I can just see it now: that usually apparently ICT-illiterate old lecturer who normally heaves the OHT from the window cill and passes that huge pile of still-warm photocopies of some book pages to the poor lad whose name just happens to land him in the front row left or right and the next ten minutes are taken up by the sound of transparencies slithering around and notes being passed around - but this time he walks in, naked, in a manner of speaking and drops a url into the stunned silence or slaps a really smart-looking web page on the screen. "How did you do that, Sir?" someone asks. The emphasis could be on any of the first five words.

There's the usual brief descriptions of what things with mostly pretty odd names and pastel logos are supposed to do and I'm hoping that people will use the Comment links to add something about what they might to or even have done. That bit's possible thanks to a wiki - pbwiki are really making life easy in that respect - and one or two other interactive features courtesy of Google's Notes and Labpixies' Todo list.

And yes, I'm sure I'll have omitted someone's favourite - so don't whinge, just tell me and I'll do my best to remember to add it. Incidentally, there's something called the Curriculum Champs list here in the UK where some really clever people recently listed their choices of software and I've tried to include as many of their suggestions. Trouble was, over half of them were quite expensive things so I couldn't include them. All the stuff I've added is free, almost entirely ad-free and most of it doesn't need any special knowledge or complicated downloads / installations but works on the web wherever you happen to be.

Hope you find something inspiring.

Thursday, 25 January 2007

Coffee: for a few dollars free

The boys at CoffeeCup have been making fun tools for web design for years but I didn't make more than occasional use of them having Dreamweaver for most of what I needed at the time and most were only free for a limited period. Period expires and that's that. The regular mailings continued which I ignored until I got one about a web album which was pretty smart and, before discovering JAlbum, I decided it was worth the few dollars and went to their site to buy it. There I spotted an offer to buy everything they do for just a few dollars more and their marketing worked.

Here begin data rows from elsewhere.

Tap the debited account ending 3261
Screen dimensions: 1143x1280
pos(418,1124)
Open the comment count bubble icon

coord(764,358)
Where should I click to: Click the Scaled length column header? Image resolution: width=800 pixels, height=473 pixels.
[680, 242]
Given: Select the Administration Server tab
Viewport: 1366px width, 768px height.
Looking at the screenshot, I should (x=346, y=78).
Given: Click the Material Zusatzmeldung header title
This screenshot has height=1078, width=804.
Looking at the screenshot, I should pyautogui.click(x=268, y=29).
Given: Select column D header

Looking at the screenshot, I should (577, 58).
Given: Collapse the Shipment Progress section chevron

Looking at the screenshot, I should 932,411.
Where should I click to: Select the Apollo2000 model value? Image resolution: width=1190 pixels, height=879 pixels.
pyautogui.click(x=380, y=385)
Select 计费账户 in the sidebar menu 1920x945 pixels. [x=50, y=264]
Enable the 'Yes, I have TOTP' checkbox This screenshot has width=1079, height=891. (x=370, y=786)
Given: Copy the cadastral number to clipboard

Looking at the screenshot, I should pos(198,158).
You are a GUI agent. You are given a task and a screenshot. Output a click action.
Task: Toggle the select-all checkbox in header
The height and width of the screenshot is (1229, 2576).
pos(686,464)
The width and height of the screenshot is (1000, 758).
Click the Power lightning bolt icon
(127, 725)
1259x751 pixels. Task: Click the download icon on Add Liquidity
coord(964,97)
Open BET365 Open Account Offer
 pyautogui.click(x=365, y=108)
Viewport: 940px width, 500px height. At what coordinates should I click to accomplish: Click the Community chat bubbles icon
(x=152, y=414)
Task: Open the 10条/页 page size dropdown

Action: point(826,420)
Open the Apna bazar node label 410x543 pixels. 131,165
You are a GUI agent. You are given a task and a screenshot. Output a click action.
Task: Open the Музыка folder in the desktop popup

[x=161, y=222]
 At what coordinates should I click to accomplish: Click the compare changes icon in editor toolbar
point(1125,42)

In the long list of software I can now use I found some interesting items, some I don't understand, one or two a bit odd but some more that I have been using, including a nice CSS Style Sheet maker, something that makes putting videos on your web site a cinch, an RSS news feed reader and several others which have definitely been helpful and avoided long sessions of trying to figure out how to do things in Dreamweaver. But this post isn't intended as a sales pitch for them. You should know that I like free stuff and try to avoid recommending anything that costs money - and I'm not about to break the habit now. You see, a week or two later I had an e-mail asking whether I'd like to be something grand like a CoffeCup Ambassador. Naturally, my vain side said "Yes, if it's free." and then I get an invitation to apply for the whole shooting match for free for use by students at the College. I filled in the form expecting it to be restricted to US only (as so many offers seem to be) or to find a catch but, no, I got approved and now have a CD with all the stuff on and permission to spread it around College machines liberally.

Naturally, I can where they're going: get the kids hooked and then sell 'em the set. With that wealth warning, however, I am quite looking forward to giving people an alternative to Dreamweaver and some genuinely fun and easy tools to play with. I may even learn from some of the smarter students what to do with the more strange-looking things!

I don't know if the offer's still there but why not contact CoffeeCup and ask? And any firm that substitutes "Cool" for "OK" on the button deserves a mention in my book!